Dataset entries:
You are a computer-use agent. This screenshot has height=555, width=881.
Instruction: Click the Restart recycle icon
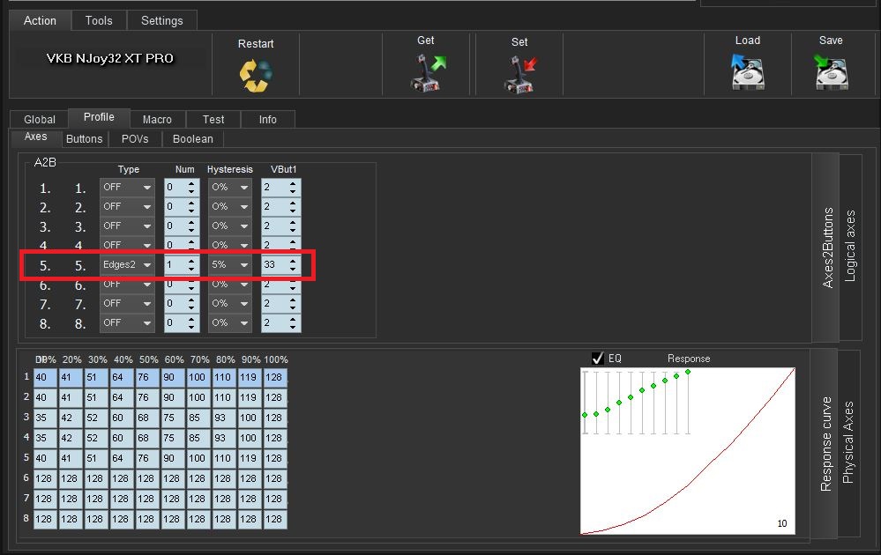[256, 75]
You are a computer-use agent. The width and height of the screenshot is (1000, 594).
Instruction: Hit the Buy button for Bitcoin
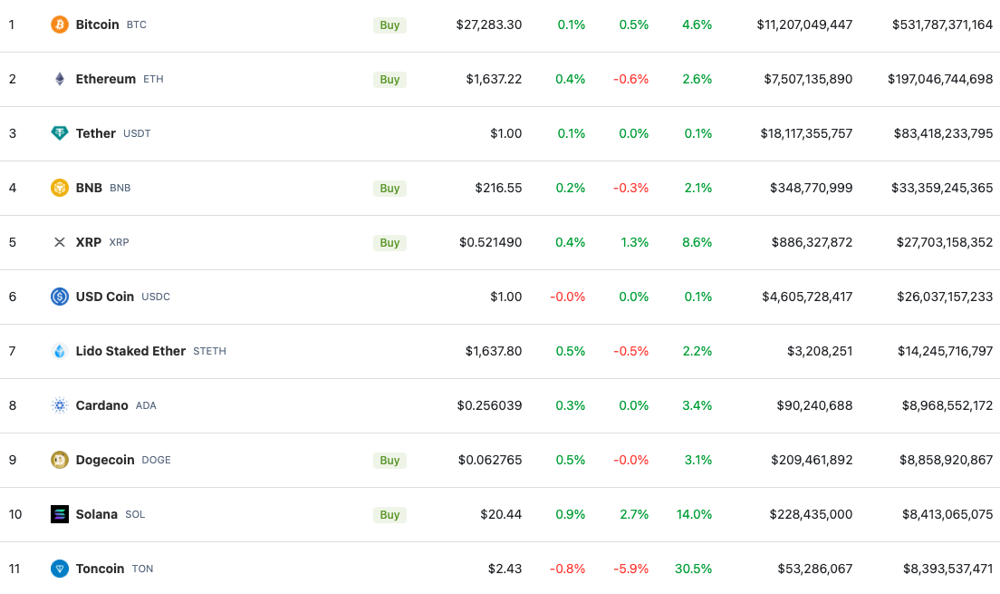pyautogui.click(x=389, y=24)
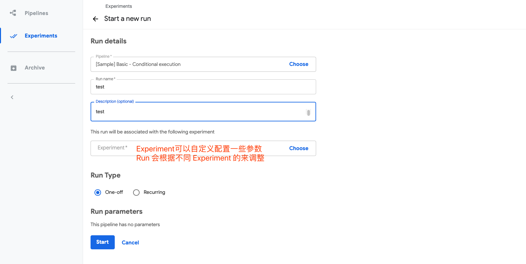The image size is (526, 264).
Task: Go to the Archive section
Action: click(x=35, y=68)
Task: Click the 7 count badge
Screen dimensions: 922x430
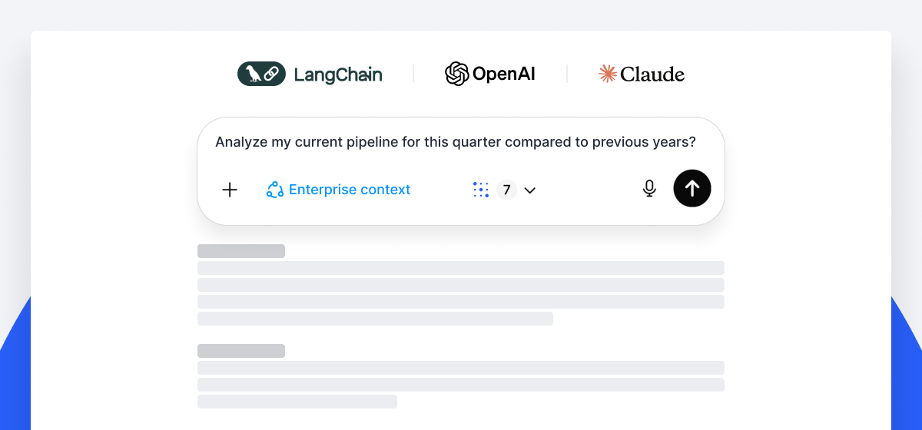Action: 506,190
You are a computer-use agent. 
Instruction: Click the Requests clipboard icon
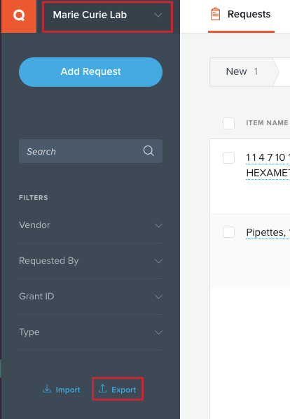coord(215,14)
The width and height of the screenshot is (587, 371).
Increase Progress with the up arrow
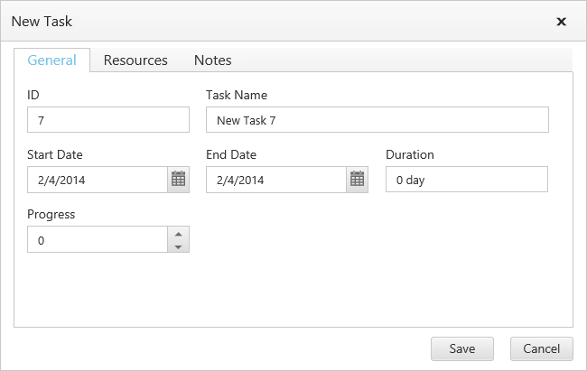pyautogui.click(x=178, y=233)
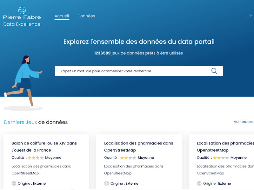Open rightmost card's Localisation des pharmacies title
The width and height of the screenshot is (254, 190).
coord(225,147)
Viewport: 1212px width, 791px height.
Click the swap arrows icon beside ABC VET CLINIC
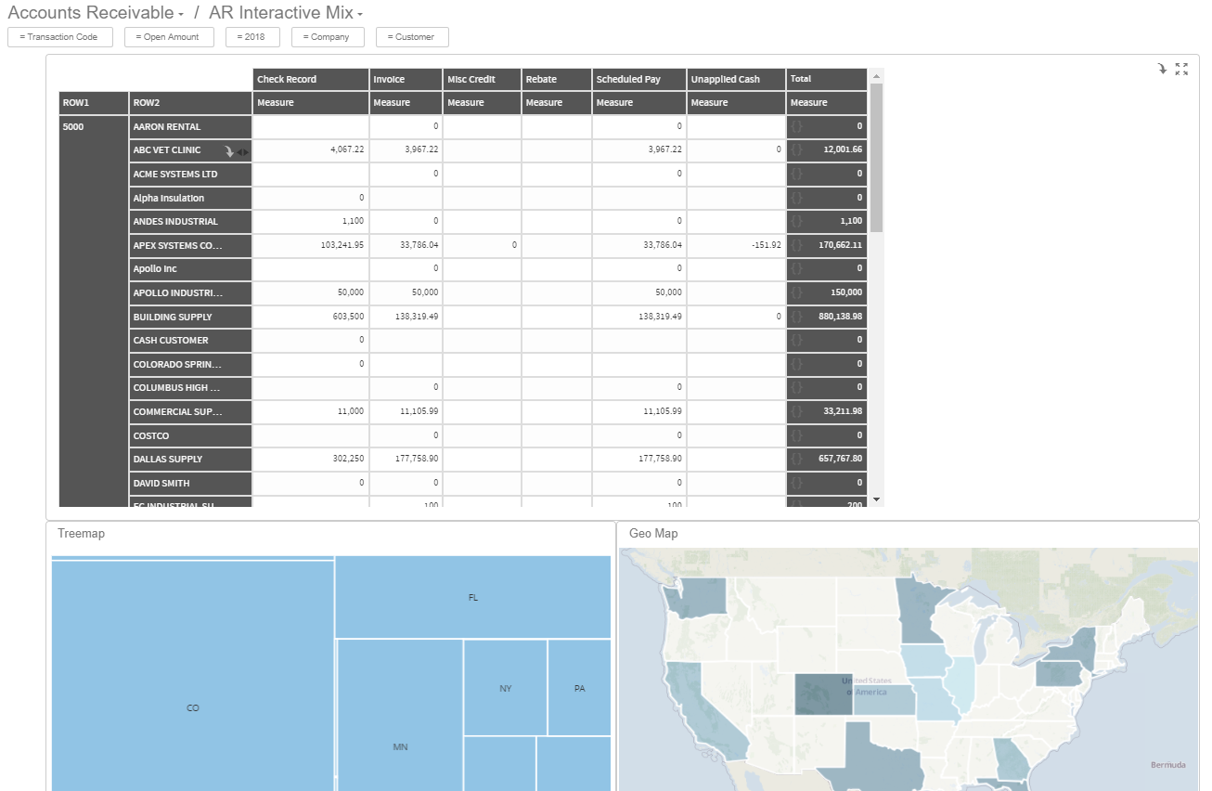[243, 149]
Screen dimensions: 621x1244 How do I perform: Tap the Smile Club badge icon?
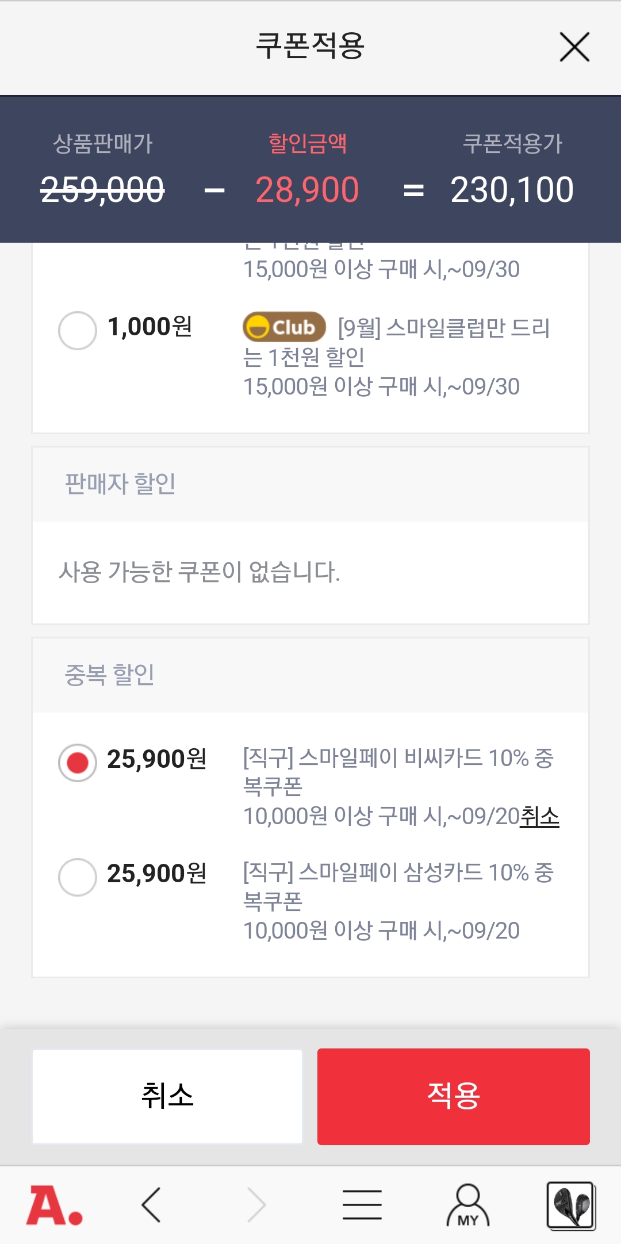pos(284,327)
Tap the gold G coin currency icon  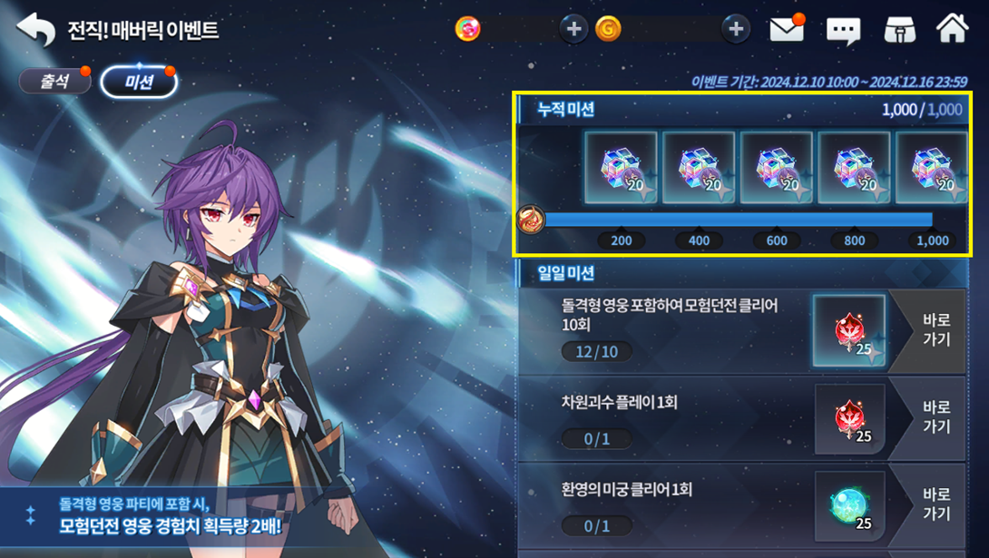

**Problem description:** The answer must repeat every record exactly, with all pictures left out.

**Task solution:**
You are a computer-use agent. This screenshot has height=555, width=881.
Instruction: Click the Restart recycle icon
[256, 75]
You are a computer-use agent. The width and height of the screenshot is (1000, 594).
Instruction: Hit the Buy button for Bitcoin
pyautogui.click(x=389, y=24)
The image size is (526, 264).
Task: Go to the Archive section
Action: click(x=35, y=68)
Task: Click the 7 count badge
Screen dimensions: 922x430
Action: 506,190
You are a computer-use agent. 
Instruction: Click the Requests clipboard icon
coord(215,14)
The width and height of the screenshot is (587, 371).
Increase Progress with the up arrow
pyautogui.click(x=178, y=233)
Open rightmost card's Localisation des pharmacies title
The width and height of the screenshot is (254, 190).
coord(225,147)
Viewport: 1212px width, 791px height.
Click the swap arrows icon beside ABC VET CLINIC
[243, 149]
Screen dimensions: 621x1244 How do I perform: Tap the Smile Club badge icon?
pos(284,327)
Tap the gold G coin currency icon  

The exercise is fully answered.